I congratulate you, a Chathaoirligh, on your election to the most prestigious position of the Upper House, one of the most prestigious positions in the nation — you rank fourth or fifth in those positions. I always made a point of attending the Seanad. I congratulate Members on all sides who have been elected to the Seanad and wish them well in what I hope will be a long period, bringing us up to the year 2002. I will do all I can to assist them. I congratulate Senator Manning, who again leads his party in opposition, and Senator Cassidy, the Leader of the House. I am pleased to have the opportunity to address the Members of the new Seanad on the first day of its assembly. I wish them every success in the important work they will undertake in the time ahead. In particular, I congratulate the newly-elected Members and wish them a long political career.
The Bill before the House was presented to the last Dáil on 1 May 1997 by my predecessor, Deputy John Bruton. I acknowledge the contribution he and the former Attorney General, Mr. Dermot Gleeson, senior counsel, made in preparing the Bill. They devoted an enormous amount of time and effort in considering the various constitutional, legal and administrative issues which arose and I thank them most sincerely for that. In the Fianna Fáil general election manifesto there is a commitment to consider the holding of a referendum on the Cabinet confidentiality issue in conjunction with this year's presidential election. In the Progressive Democrats' manifesto there is a commitment to ensure the absolute ban on disclosure of Cabinet discussions can be lifted where disclosure is clearly in the public interest.
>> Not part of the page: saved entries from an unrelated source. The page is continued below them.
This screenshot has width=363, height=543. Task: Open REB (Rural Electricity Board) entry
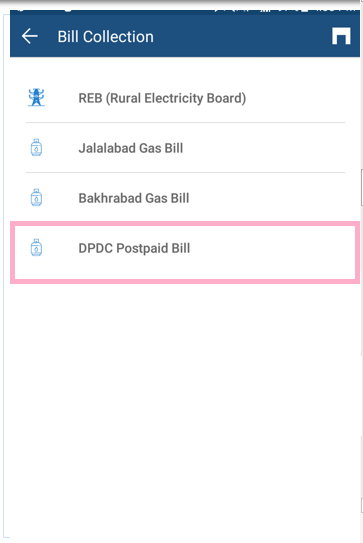185,98
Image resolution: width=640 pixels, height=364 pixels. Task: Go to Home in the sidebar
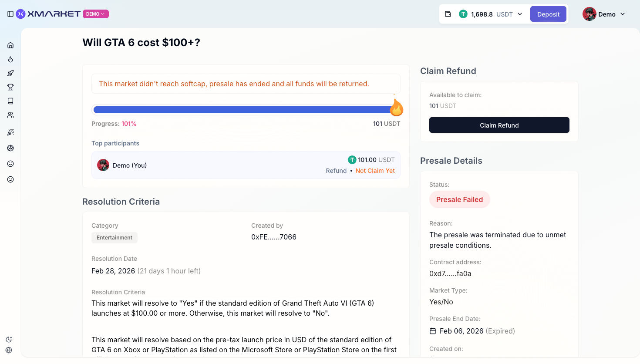(x=10, y=45)
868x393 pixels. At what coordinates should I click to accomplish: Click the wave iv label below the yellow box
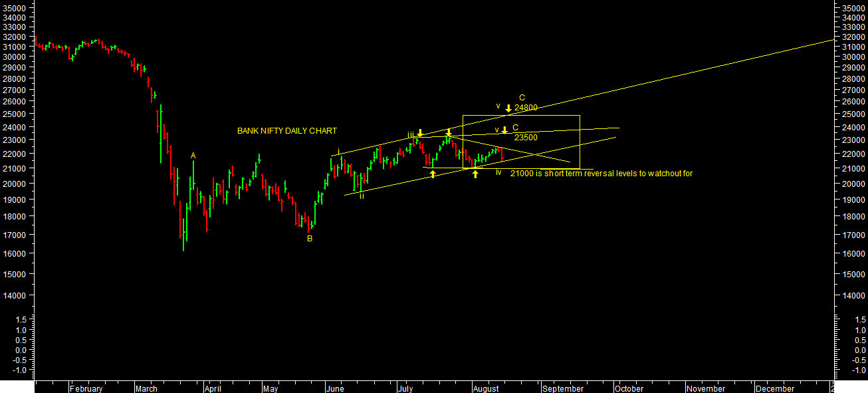(x=498, y=173)
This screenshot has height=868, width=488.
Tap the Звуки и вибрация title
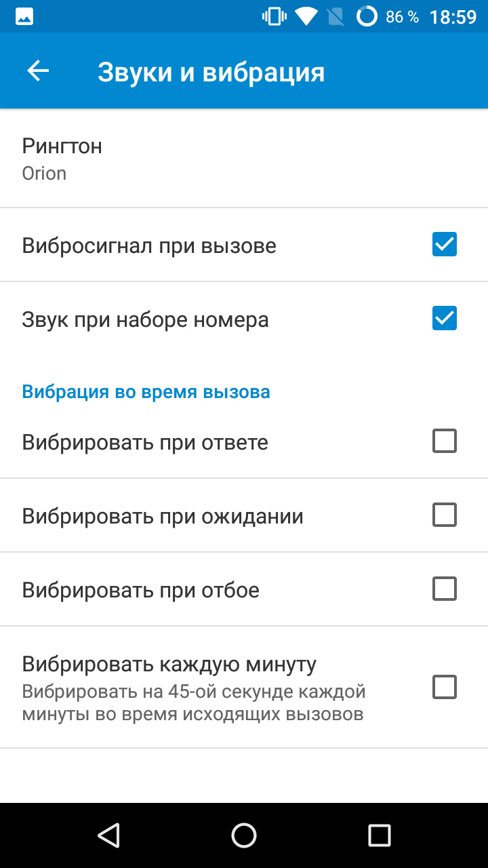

On coming to office at the end of June the new Attorney General and I undertook a detailed examination of the Bill and the background to its formulation. On the basis of that examination the Government concluded that it was appropriate to seek the restoration of the previous Government's Bill with a view to putting the proposed constitutional amendment to the people by way of a referendum. The Government proposes that the referendum should be held on 30 October 1997, the date scheduled for the presidential election. The timescale is extremely tight having regard to the administrative arrangements which will have to be put in place following passage of the Bill.
That is the main reason the Government asked the Dáil to deal with the Bill at its special sitting last week rather than leave it until the House resumes on 30 September when the timescale remaining would render an early referendum virtually impossible. Another reason for proceeding with the Bill as drafted is the separate proposal to establish a further tribunal of inquiry into payments to Mr. Charles Haughey and Deputy Michael Lowry. It is important the new tribunal should have available to it the provisions of this constitutional amendment on Cabinet discussions.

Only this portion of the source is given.